Reeves Wiedeman profiled the radio host in a 5,000-word profile in the December 10, 2012 edition of The New Yorker titled King of the South. According to the Wiedeman, it was The New Yorker’s first major piece on a college football figure in more than 10 years. Several months later, on February 6, 2013, The Wall Street Journal, in a profile by writer Rachel Bachman, stated: “Paul Finebaum is not only one of the nation’s best-known sports-talk radio hosts. He is perhaps college football’s best-known voice since TV announcer Keith Jackson retired.” The Journal ended the story, referring to Finebaum as “the Oprah Winfrey of college football.” On March 6, Sports Illustrated’s Richard Dietsch unveiled a ranking of the 20 Most Powerful People in Sports Media nationally and Finebaum came in at No. 16. Finebaum and Mike Greenberg and Mike Golic from ESPN (at No. 14) were the only radio hosts mentioned on the list.
Finebaum’s books include his popular I Hate… series, including I Hate Notre Dame: 303 Reasons Why You Should, Too, and several dozen similarly titled works which attack most major college athletic programs.

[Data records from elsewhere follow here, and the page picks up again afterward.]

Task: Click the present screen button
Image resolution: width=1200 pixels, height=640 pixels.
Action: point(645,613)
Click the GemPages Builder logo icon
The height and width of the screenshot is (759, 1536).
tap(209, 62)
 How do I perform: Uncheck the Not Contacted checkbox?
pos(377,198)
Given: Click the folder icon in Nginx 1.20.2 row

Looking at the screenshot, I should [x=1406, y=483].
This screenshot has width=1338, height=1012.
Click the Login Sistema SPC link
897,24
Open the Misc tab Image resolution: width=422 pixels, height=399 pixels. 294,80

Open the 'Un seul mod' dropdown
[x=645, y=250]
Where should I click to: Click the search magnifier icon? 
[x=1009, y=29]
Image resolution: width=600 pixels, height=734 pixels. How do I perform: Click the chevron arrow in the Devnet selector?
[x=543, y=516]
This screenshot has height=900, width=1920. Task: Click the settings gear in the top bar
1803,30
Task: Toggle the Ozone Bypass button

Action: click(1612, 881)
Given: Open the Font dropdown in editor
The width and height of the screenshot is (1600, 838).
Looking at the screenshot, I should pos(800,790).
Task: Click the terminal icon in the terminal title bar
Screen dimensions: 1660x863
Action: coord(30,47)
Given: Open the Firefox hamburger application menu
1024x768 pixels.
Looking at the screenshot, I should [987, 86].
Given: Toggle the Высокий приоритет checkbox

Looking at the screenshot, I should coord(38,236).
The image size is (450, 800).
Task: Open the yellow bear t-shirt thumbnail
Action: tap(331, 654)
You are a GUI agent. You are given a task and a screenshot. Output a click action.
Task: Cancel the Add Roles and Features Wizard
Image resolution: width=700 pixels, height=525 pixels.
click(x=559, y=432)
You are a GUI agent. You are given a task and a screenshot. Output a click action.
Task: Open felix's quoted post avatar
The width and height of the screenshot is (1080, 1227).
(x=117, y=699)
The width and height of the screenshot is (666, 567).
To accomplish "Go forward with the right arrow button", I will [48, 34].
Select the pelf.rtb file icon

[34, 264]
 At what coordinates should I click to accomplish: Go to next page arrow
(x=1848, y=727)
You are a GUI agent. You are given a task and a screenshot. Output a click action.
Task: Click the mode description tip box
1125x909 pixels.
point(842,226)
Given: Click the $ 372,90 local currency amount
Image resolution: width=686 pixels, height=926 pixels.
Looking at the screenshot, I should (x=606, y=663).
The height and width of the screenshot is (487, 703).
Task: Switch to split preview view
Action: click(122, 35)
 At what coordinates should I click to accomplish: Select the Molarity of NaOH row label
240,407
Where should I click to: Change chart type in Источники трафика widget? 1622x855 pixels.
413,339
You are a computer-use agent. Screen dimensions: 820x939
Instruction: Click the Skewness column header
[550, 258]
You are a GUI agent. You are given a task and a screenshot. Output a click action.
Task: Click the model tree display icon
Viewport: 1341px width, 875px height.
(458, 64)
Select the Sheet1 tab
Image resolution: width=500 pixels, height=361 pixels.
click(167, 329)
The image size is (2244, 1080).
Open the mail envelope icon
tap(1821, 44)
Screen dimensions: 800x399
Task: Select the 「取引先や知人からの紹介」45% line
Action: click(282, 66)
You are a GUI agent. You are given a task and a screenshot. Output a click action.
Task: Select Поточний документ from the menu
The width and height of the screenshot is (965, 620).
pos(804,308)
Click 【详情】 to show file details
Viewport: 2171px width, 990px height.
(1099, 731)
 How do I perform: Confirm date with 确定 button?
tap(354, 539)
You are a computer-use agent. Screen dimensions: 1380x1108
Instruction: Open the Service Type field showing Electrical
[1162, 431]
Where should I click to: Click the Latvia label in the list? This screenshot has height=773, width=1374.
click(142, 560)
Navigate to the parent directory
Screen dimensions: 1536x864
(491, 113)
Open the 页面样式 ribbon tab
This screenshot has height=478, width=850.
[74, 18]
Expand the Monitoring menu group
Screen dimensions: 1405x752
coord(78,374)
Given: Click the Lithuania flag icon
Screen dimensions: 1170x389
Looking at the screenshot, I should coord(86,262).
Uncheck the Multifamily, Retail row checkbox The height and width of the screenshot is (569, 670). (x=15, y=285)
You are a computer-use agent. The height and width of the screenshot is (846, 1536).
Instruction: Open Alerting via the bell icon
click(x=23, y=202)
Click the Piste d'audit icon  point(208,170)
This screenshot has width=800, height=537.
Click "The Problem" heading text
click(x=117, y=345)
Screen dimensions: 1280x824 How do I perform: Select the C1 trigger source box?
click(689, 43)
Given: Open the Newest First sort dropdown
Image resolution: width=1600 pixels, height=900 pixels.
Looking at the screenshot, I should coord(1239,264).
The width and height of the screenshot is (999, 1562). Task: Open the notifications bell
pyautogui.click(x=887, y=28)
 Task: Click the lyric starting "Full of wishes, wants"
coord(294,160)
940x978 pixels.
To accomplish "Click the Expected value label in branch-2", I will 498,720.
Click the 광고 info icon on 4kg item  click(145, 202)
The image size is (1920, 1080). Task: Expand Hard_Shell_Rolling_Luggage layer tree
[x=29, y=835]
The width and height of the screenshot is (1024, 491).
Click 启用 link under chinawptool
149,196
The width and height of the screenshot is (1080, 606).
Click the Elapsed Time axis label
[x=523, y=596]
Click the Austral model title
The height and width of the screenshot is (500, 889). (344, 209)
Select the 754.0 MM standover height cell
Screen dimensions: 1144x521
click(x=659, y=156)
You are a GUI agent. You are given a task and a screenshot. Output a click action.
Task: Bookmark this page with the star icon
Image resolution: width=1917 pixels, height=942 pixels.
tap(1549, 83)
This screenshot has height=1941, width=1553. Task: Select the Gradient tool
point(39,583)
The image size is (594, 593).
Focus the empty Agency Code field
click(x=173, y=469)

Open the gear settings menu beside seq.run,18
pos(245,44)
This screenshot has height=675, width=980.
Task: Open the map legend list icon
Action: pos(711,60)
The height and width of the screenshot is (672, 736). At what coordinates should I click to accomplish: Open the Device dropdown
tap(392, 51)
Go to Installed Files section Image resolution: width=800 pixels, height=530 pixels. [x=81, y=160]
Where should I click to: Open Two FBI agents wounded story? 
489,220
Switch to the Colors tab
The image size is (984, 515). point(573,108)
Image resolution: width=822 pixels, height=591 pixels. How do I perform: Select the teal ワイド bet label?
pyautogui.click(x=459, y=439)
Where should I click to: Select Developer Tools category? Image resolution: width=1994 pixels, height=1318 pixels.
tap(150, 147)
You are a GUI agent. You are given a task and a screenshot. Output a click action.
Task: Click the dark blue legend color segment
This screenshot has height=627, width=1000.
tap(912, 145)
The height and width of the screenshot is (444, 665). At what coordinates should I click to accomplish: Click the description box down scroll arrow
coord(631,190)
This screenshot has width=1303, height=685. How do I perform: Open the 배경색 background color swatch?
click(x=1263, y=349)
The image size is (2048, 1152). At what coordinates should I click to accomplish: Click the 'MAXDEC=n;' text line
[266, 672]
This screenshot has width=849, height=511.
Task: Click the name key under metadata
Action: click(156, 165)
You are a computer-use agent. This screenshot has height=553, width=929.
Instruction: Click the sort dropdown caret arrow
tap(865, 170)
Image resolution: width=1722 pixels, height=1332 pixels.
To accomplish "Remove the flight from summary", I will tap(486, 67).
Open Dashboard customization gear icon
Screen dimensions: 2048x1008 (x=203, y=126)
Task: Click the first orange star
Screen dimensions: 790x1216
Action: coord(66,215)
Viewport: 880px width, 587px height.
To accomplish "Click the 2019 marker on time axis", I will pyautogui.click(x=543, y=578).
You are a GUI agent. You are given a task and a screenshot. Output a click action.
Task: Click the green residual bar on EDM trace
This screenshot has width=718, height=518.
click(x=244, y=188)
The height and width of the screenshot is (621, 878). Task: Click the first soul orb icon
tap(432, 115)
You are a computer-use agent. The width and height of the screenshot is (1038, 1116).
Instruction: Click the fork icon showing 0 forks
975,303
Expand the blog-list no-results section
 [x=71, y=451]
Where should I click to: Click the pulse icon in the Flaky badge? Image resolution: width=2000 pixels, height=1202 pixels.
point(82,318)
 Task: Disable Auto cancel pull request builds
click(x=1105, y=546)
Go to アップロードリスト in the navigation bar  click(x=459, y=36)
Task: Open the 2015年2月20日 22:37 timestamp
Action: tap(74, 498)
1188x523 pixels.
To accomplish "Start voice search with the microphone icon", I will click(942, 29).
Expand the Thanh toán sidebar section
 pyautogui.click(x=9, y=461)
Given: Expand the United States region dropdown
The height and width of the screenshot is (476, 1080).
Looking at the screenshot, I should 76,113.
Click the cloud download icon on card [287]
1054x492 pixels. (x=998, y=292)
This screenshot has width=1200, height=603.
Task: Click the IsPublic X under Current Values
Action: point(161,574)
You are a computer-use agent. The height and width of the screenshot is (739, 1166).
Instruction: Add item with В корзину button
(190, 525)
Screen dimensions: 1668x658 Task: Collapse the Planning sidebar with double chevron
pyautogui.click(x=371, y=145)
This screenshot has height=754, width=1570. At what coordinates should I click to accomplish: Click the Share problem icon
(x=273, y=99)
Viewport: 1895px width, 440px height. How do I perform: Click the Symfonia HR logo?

Finebaum’s other books include The Worst of Paul Finebaum (ISBN 1881548120), a 1994 compilation of some of the newspaper columns he has written; and Finebaum Said (ISBN 1931656037), a 2001 collection of columns and interviews.
As a spoof, his friend and colleague Tommy Charles published I Hate Paul Finebaum: 303 Reasons Why You Should, Too in 1996. In 2010, a book written exclusively about the unique culture of the Finebaum Show. Great Call: Why The Finebaum Show Is America’s Barbershop, was penned by Author Tom Ward.
On his weekly show during the college football season, Finebaum has many weekly guests. Included is former University of Alabama head coach Gene Stallings, former Auburn University head coach Pat Dye, Barbara Dooley, wife of former University of Georgia head coach Vince Dooley and mother of former University of Tennessee coach Derek Dooley, Cecil Hurt of the Tuscaloosa News, Kirk Herbstreit of ESPN College GameDay, CBS college football analyst Gary Danielson and CBS Sports’s Tim Brando.
Leading up to the season, the show had a number of major head coaches on, including Alabama’s Nick Saban, Auburn’s Gene Chizik, Florida’s Urban Meyer, Jacksonville’s Kerwin Bell, South Carolina’s Steve Spurrier, Notre Dame’s Brian Kelly, Oklahoma’s Bob Stoops and TCU’s Gary Patterson.